Phil Ramone, the veteran record producer whose work with such top-tier talent as Barbra Streisand, Bob Dylan and Paul Simon made him one of the most revered figures in the music business, is dead at age 82.
He died Saturday of complications from pneumonia stemming from surgery he had last month to prevent an aortic aneurysm, his son, Matt Ramone, told The Associated Press.
“Our industry has lost an immense talent and a true visionary,” Neil Portnow, president and chief executive of the Recording Academy, said in a statement Saturday.
The winner of 14 Grammy Awards — including one in the early 1980s for producer of the year — Ramone was known for forging close creative relationships with artists and for the sumptuous sounds of his work, which typified an era of lavish recording budgets.
He also won an Emmy Award for helping to craft a 1973 television special, “Duke Ellington … We Love You Madly.”
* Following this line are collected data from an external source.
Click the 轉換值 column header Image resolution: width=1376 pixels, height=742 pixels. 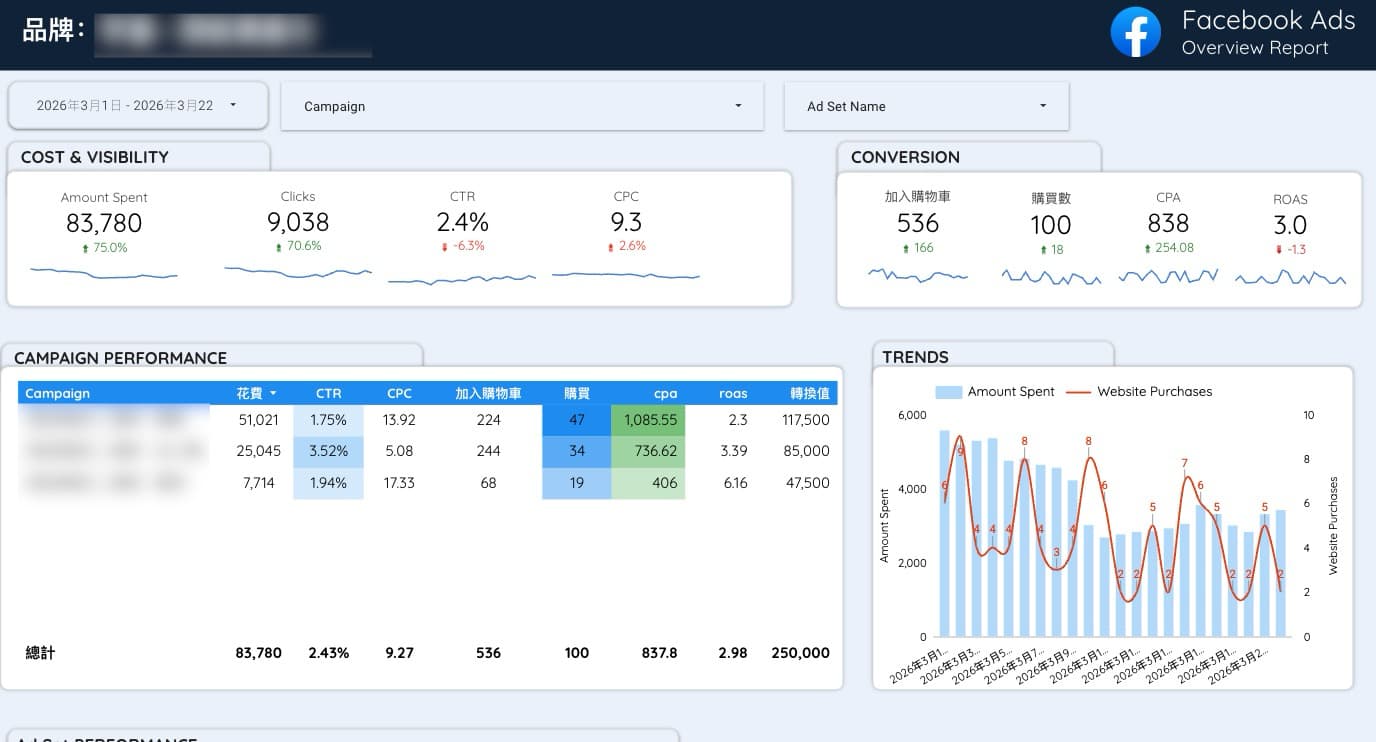809,393
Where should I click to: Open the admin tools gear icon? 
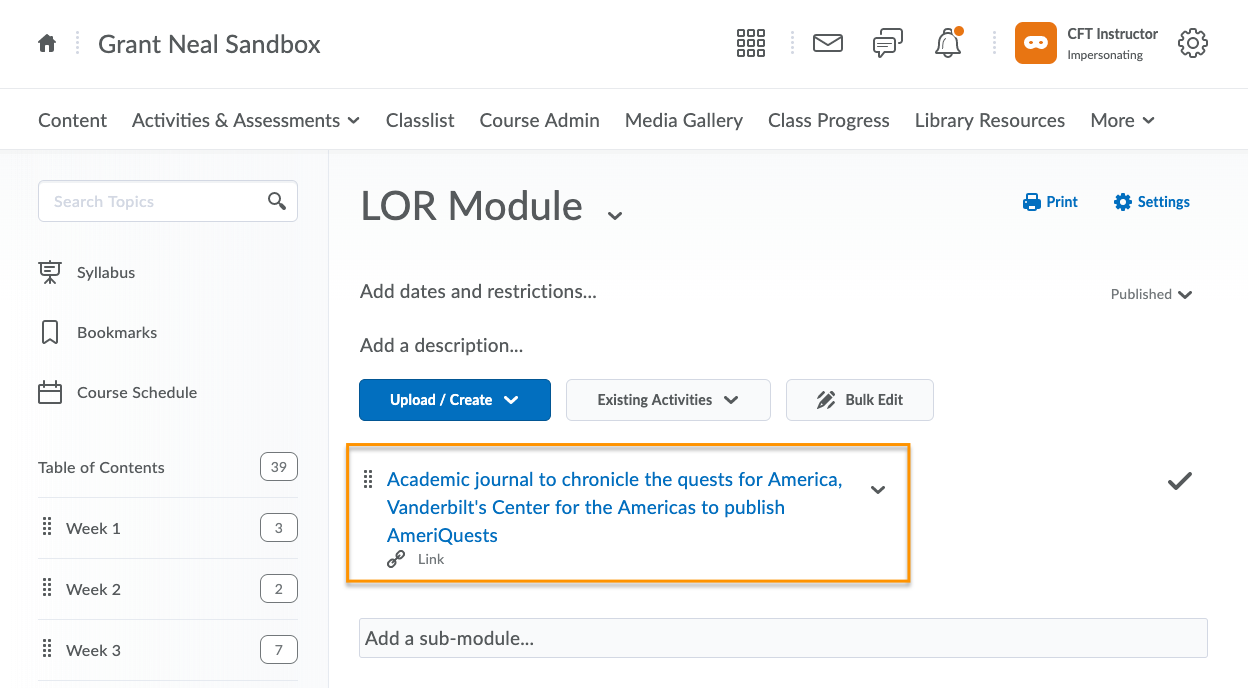[1192, 43]
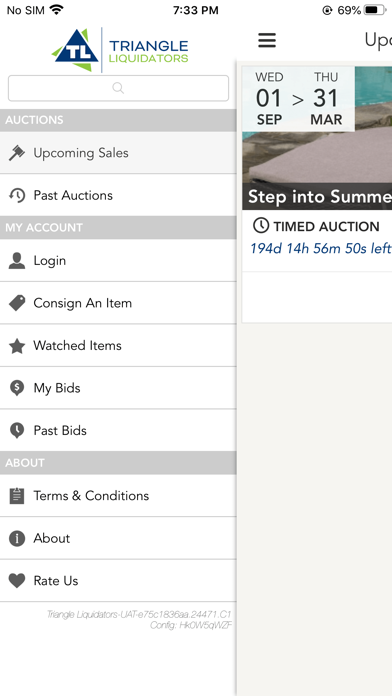Select Past Auctions from the sidebar
Image resolution: width=392 pixels, height=696 pixels.
click(118, 195)
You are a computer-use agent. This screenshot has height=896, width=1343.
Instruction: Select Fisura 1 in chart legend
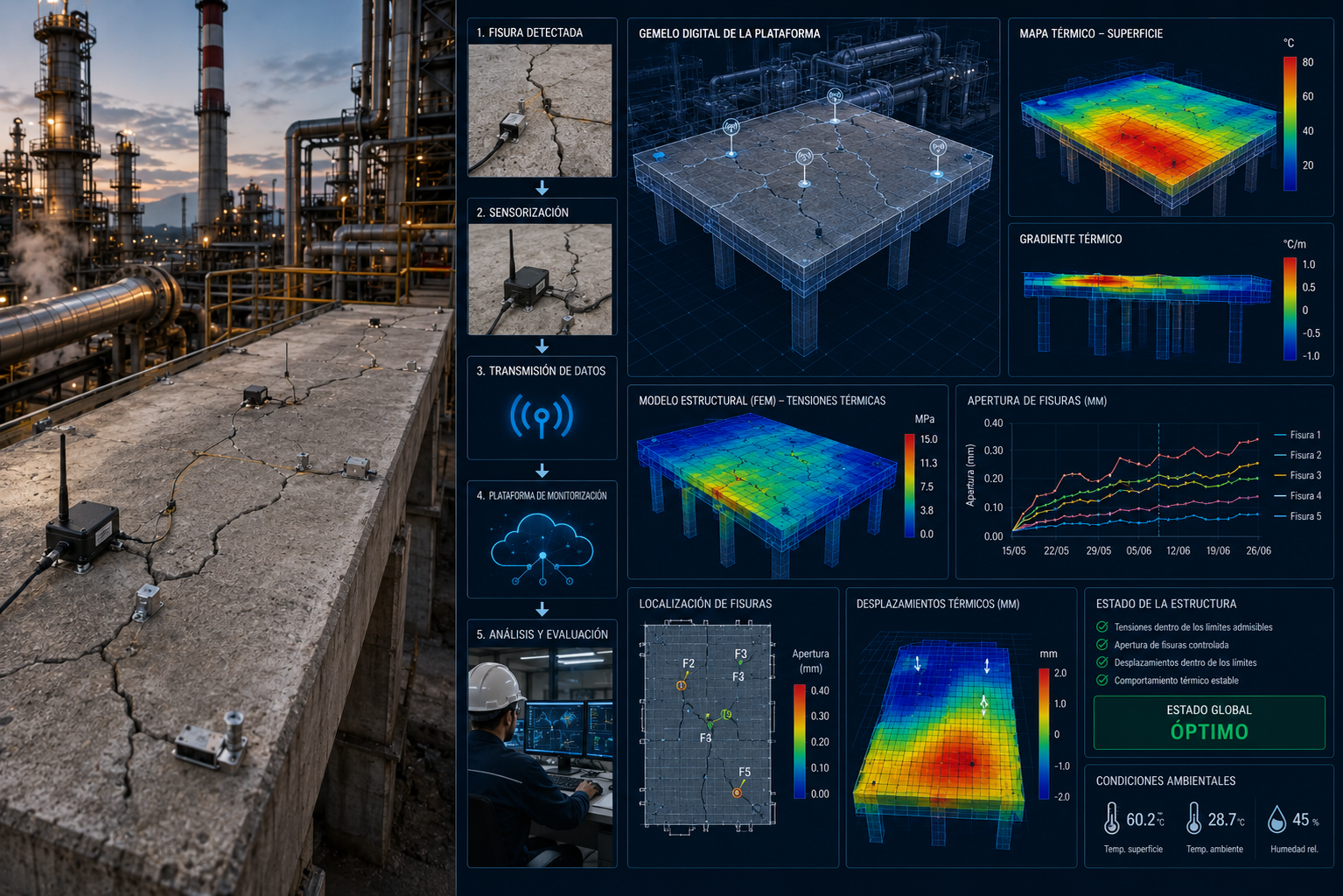1298,435
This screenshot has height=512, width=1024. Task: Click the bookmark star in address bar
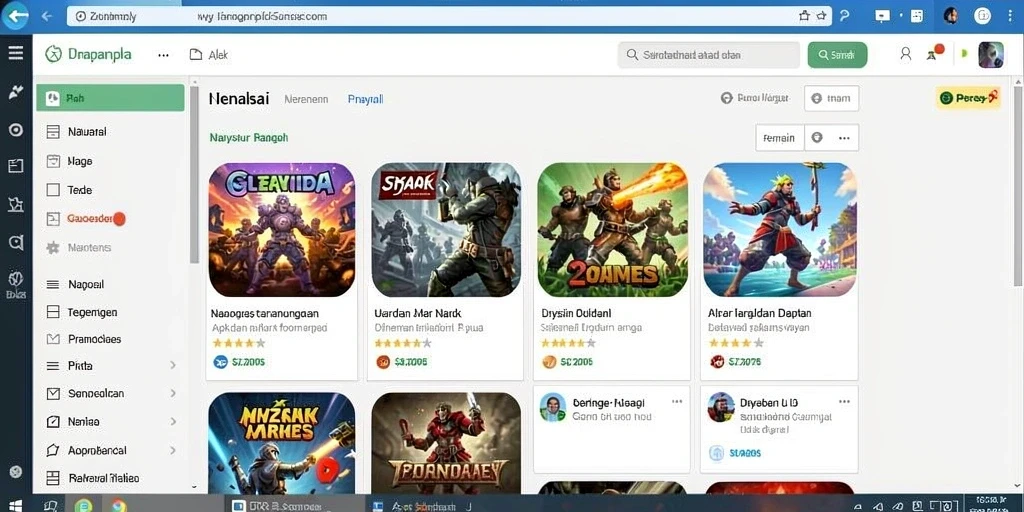(822, 16)
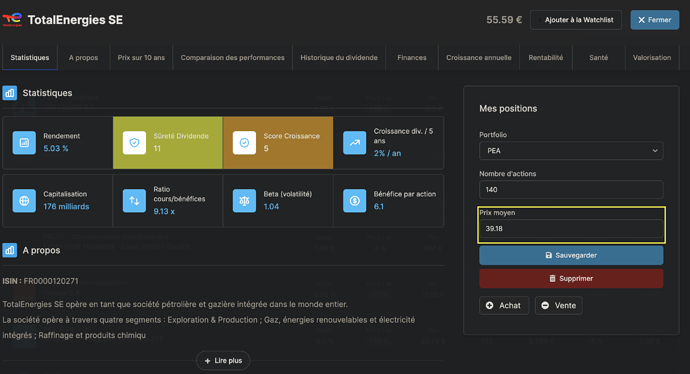The height and width of the screenshot is (374, 690).
Task: Click the Achat plus button
Action: [x=504, y=305]
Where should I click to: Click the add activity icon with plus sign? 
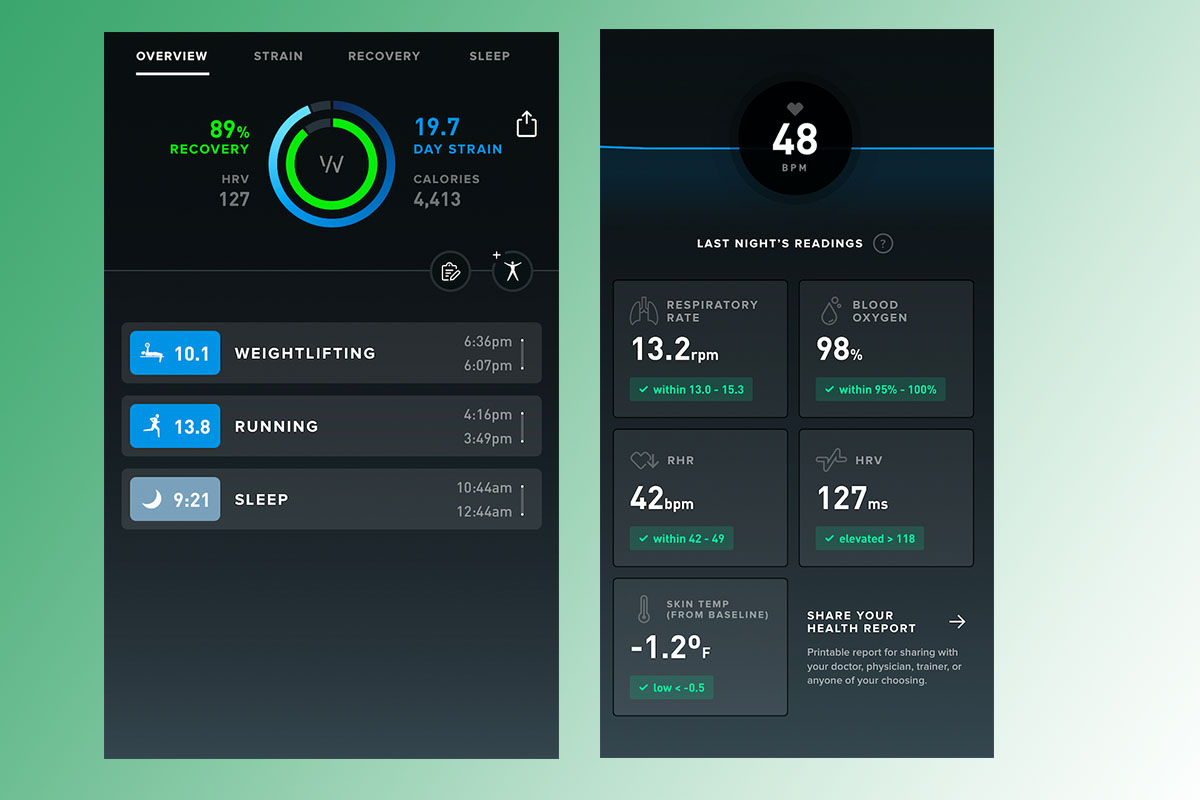(x=512, y=271)
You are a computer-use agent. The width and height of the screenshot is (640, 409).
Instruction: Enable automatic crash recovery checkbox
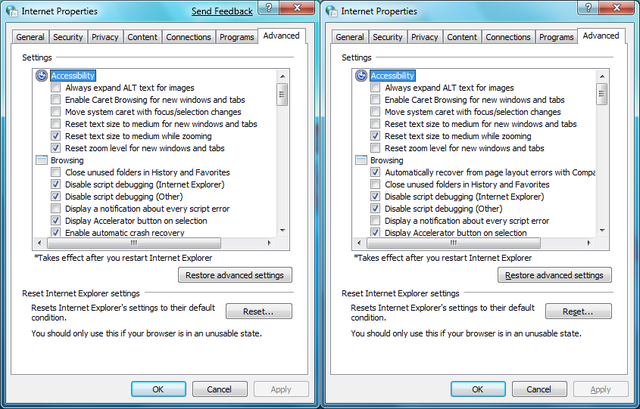(x=55, y=232)

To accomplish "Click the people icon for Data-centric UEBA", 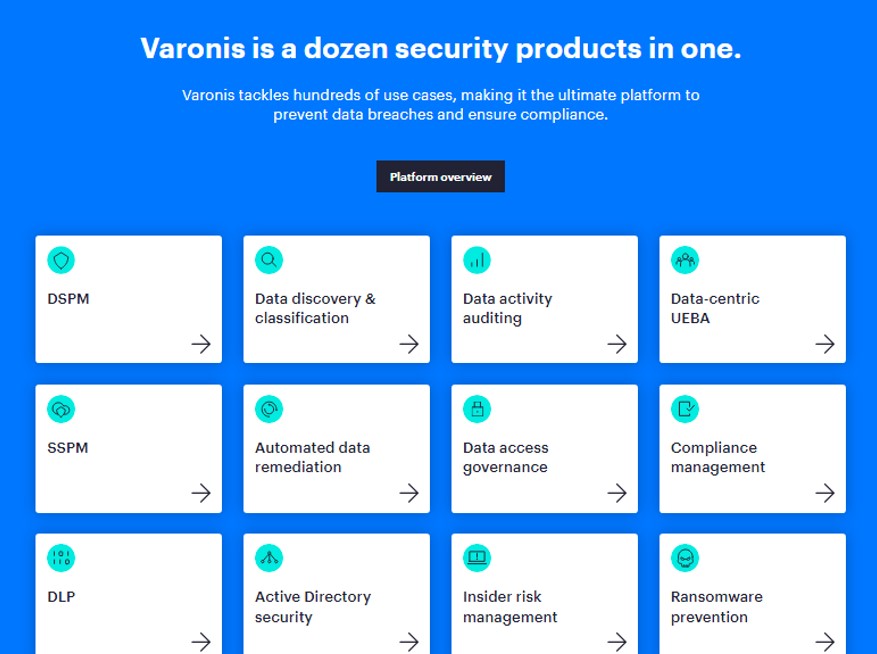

Among the albums Ramone produced were Simon’s “Still Crazy After All These Years” in 1975 and Billy Joel’s “52nd Street” in 1978. Both were honored with Grammys for album of the year.
Throughout his career, Ramone was an early adopter of recording technology as it evolved, and “52nd Street” is widely regarded as the first audio CD to be mass-produced.
Equally important, though, were his cozy relations with A-list artists, connections Ramone put to creative use in assembling all-star duet albums for Frank Sinatra and Bennett. In 2011 Ramone also oversaw Bennett’s Grammy-winning “Duets II,” which paired the crooner, then 85, with younger singers such as Lady Gaga and John Mayer.
He also collaborated with Sinatra, Ray Charles and Aretha Franklin, as well as on the soundtracks of such films as “Midnight Cowboy” (1969) and “Flashdance” (1983).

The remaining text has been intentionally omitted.